Live Active security incident? Get immediate response
MITRE ATT&CK® Analytic

AN0694: Analytic 0694

Defenders observe command-line executions or API-based registry reads targeting sensitive paths like HKLM or HKCU with keyword filters such as 'password', 'cred', or 'logon'. Typically performed by Reg.exe, PowerShell, custom binaries, or offensive tools such as Cobalt Strike. Correlation with process ancestry and command-line arguments indicates suspicious credential discovery activity.
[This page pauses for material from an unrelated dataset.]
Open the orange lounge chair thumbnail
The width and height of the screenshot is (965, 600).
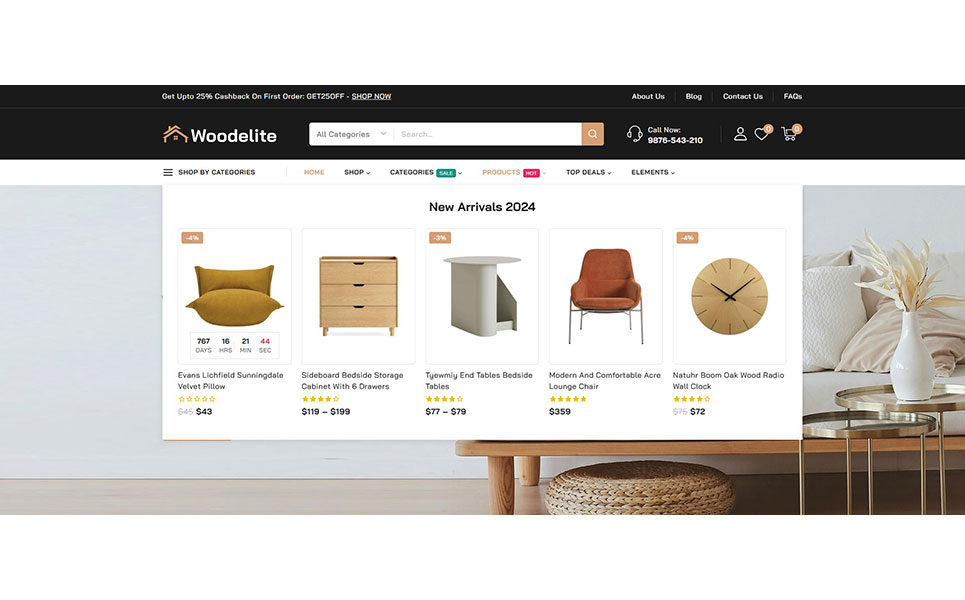click(606, 296)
EnterpriseAN0694AnalyticObject v1.0 Modified
Discuss defensive coverage Back to ATT&CK
Glexia's Take

Analyst context for executives and security teams

Analyst confidence Medium

This analytic matters because it focuses on a common Windows credential-discovery pattern: processes reading sensitive Registry locations while searching for terms such as password, cred, or logon. For leaders, the decision value is whether the organization can see and investigate early credential-access behavior before it turns into broader identity compromise, lateral movement, or incident escalation.

Executive priority

Prioritize this as an identity and incident-readiness validation item for Windows environments. Executives and security leaders should ask whether SOC teams collect process command lines, process ancestry, and Registry-read evidence with enough fidelity to distinguish legitimate administration from suspicious credential discovery. The business value is not just alerting on a tool name; it is proving that the organization can recognize attempts to locate credential material in the Windows Registry and respond before compromised credentials affect resilience, audit posture, or recovery decisions.

Technical view

For SOC, detection engineering, and IR teams, validate visibility into Windows command-line executions and API-based Registry reads targeting sensitive hives such as HKLM and HKCU, especially when combined with keyword filters like password, cred, or logon. The ATT&CK description identifies Reg.exe, PowerShell, custom binaries, and offensive tooling such as Cobalt Strike as possible execution sources, so detection should not depend on a single binary name. Correlate Registry access patterns with process ancestry, command-line arguments, user context, host role, and nearby authentication or privilege activity. Because no official detection logic or relationships were supplied, local baselining is required to separate administrative scripts, troubleshooting, inventory, and security tooling from suspicious discovery behavior.

Likely telemetry

  • Windows process creation events with full command-line arguments
  • Parent-child process ancestry for command shells, PowerShell, Reg.exe, and uncommon binaries
  • Registry read/query telemetry for HKLM and HKCU paths
  • PowerShell execution telemetry where available
  • Endpoint detection and response process and Registry activity records

Detection direction

  • Validate that Registry reads and command-line Registry queries are logged with enough detail to capture target hive/path and search terms.
  • Look for combinations of sensitive Registry locations, credential-related keywords, and suspicious or unusual process ancestry rather than relying only on tool names.
  • Tune against known administrative, troubleshooting, compliance, software inventory, and security-scanning activity that may legitimately query Registry values.
  • Include custom binaries and script-driven activity in logic, since the object notes that activity may occur through Reg.exe, PowerShell, custom binaries, or offensive tools.
  • Use host role and user context to prioritize alerts, especially where non-administrative users, unusual parent processes, or unexpected endpoints perform credential-related Registry searches.

Mitigation priorities

  • Ensure endpoint logging and EDR coverage on Windows systems captures process command lines, ancestry, and Registry read/query activity.
  • Restrict unnecessary access to sensitive Registry areas through least privilege and standard Windows hardening practices.
  • Review and govern administrative scripts that search Registry content so they are identifiable, approved, and suppressible in detection logic.
  • Harden PowerShell and command-line administration practices with appropriate logging, constrained administrative access, and change control.
  • Prepare IR playbooks for suspected credential discovery, including scoping affected hosts, reviewing account activity, and determining whether credential rotation or containment is needed.
Analyst notes and limits

This object is a detection analytic for Windows in the enterprise ATT&CK domain. It provides a behavioral description but no official detection pseudocode, no tactics, and no relationship context. The strongest use is as a coverage validation prompt: confirm whether existing managed detection, endpoint monitoring, and IR processes can observe and triage credential-related Registry discovery behavior.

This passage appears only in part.